This season’s warmth is a ray of sunshine for local businesses.

After weathering last year’s record-low temperatures and a chilly January, resorts and other businesses are reporting that tourists are fleeing the cold for fun in the sun.

“It was like someone flipped a switch when the weather finally turned great in mid-February,” said Mary Kay Ryan, director of sales at the Longboat Key Club and Resort.

At the Key Club, call volume increased by 150 calls a week mid-February. Typically, anywhere from 26% to 30% of inquiries are converted to reservations, but some weeks, the rate has been as high as 43% to 44%. March bookings are currently 12% ahead of March of last year.

At the 106-unit Casa del Mar, General Manager D.M. Williams said that this year’s fiscal year, which began Oct. 1, is running slightly ahead of last year’s, and that demand is picking up.

“We’ve been taking a lot of reservations with the weather the way it is,” Williams said. “Probably by the middle of February, I could hear the phones ringing more.”

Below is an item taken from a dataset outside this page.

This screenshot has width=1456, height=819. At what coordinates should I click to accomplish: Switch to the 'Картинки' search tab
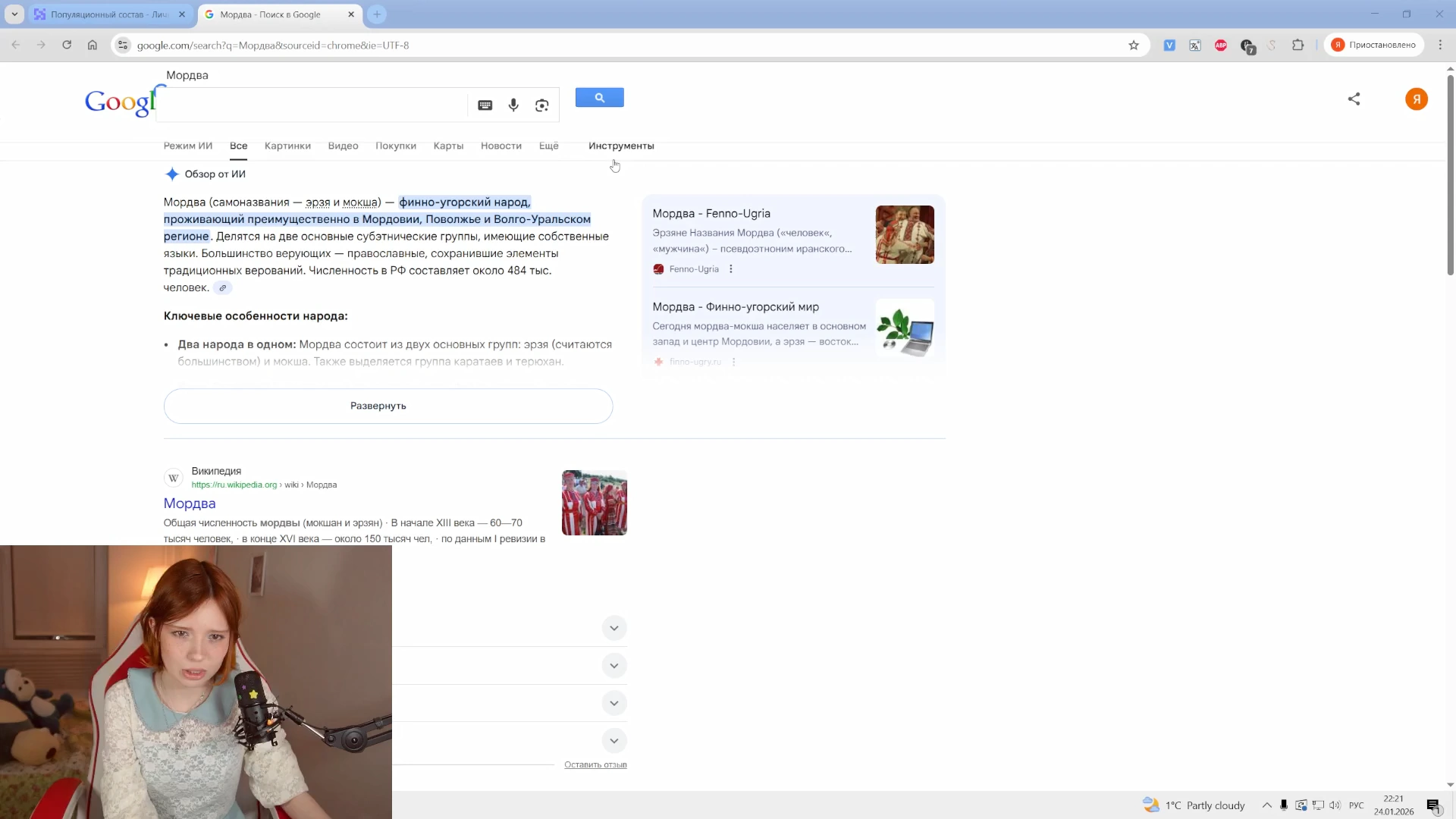287,146
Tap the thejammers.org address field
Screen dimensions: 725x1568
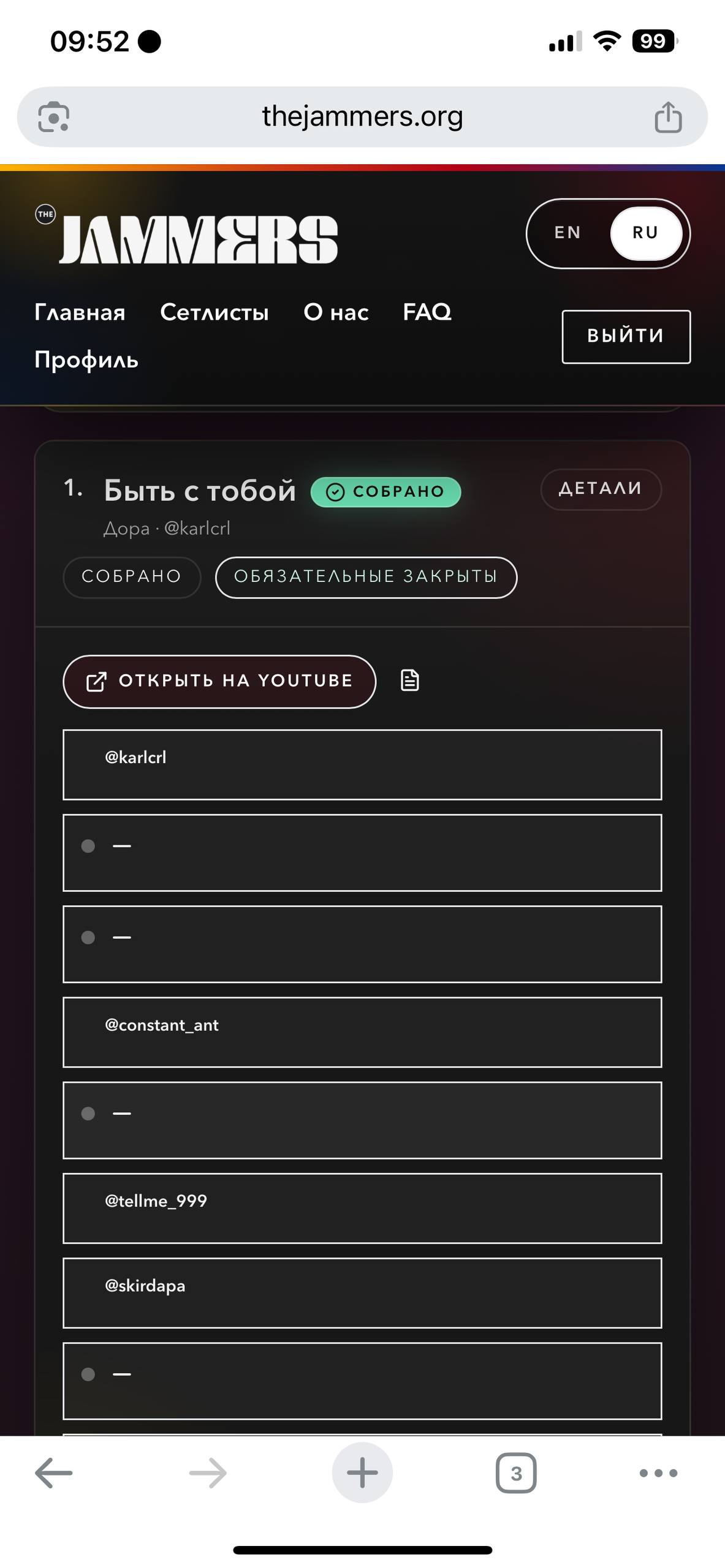362,117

Karen Rangel, regional director of sales at Ocean Properties Ltd., which owns the Longboat Key Hilton Beachfront Resort, Lido Beach Resort and Holiday Inn Lido Beach, estimated that bookings for March and April at all three properties are up by approximately 10% from last year.

“I think Mother Nature plays a huge role in this when you think of all the cold weather they were getting up North and the fact that the weather here has been nothing short of delightful,” Rangel said.

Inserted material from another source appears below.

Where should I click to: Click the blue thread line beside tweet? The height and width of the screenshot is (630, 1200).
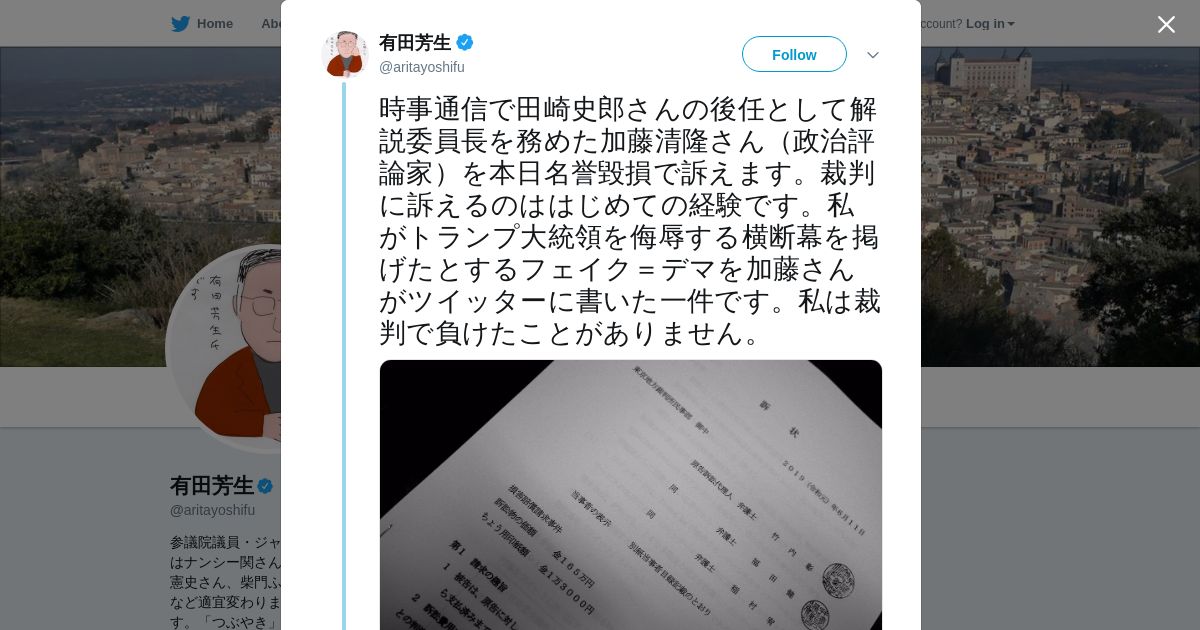pyautogui.click(x=344, y=355)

The warm temperatures have been good for other businesses.

Lazy Lobster Longboat Key owner Michael Garey said that this season, he has been able to seat diners at the restaurant’s outdoor terrace, something that last year’s weather prevented until April. As a result of the additional seats, the restaurant currently serves 450 dinners per night, compared to 275 to 300 last year.

“The terrace being available for an additional six weeks has been a major increase in business,” Garey said.

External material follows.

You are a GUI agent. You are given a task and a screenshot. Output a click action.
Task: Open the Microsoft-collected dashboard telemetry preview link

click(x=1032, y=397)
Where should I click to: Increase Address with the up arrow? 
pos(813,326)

St. Armands Circle Association Executive Director Diana Corrigan said that many business owners have told her that last month was their best February ever. Corrigan said that businesses have benefited from the weather, which has drawn visitors to the area, and the fact that customers are gradually beginning to spend again.

Longboat Limousine/Liquid Limousine/Suncoast Sedans owner Jimmy Seaton said that the warm weather has resulted in an increase in boat charters.

“As soon as the weather turned nice, we had a flood of boat charters,” he said. “It was awful this time last year.”

With last-minute bookings being the new normal at hotels, it’s still too early to predict how strong this season’s numbers will be. Spring-breakers used to book reservations three months in advance, according to Rangel. Now, they book a week or two before their vacations.

At the Key Club, Ryan said that guests often book last-minute stays once they have checked the weather forecast. But, she said that the last-minute traffic is also the result of a shift in who is visiting the area.
Although the Key Club has lured visitors from its traditional markets such as the Northeast and Midwest, it is also attracting Floridians who want a short getaway.

“We always pull from Florida, but not with the percentages that we see now,” Ryan said.

The Easter effect
This year’s Easter falls on April 24 — 20 days later than last year’s Easter. So, will that impact this year’s season?

At the Longboat Key Club, Director of Sales Mary Kay Ryan said that Easter visits are shorter this year — three-to-four nights — than in years in which Easter fell earlier, which sometimes coincided with spring breaks, thus resulting in longer stays.

Casa del Mar General Manager D.M. Williams said that the resort is full through April 9 and will have a gap of a week or two before traffic spikes again for Easter weekend.

But, regardless of the traffic patterns, most resort officials and business owners agree that a late Easter is a good thing.

“It’s always good for us when Easter falls late, because that stretches out our season,” said Karen Rangel, regional director of sales at Ocean Properties Ltd.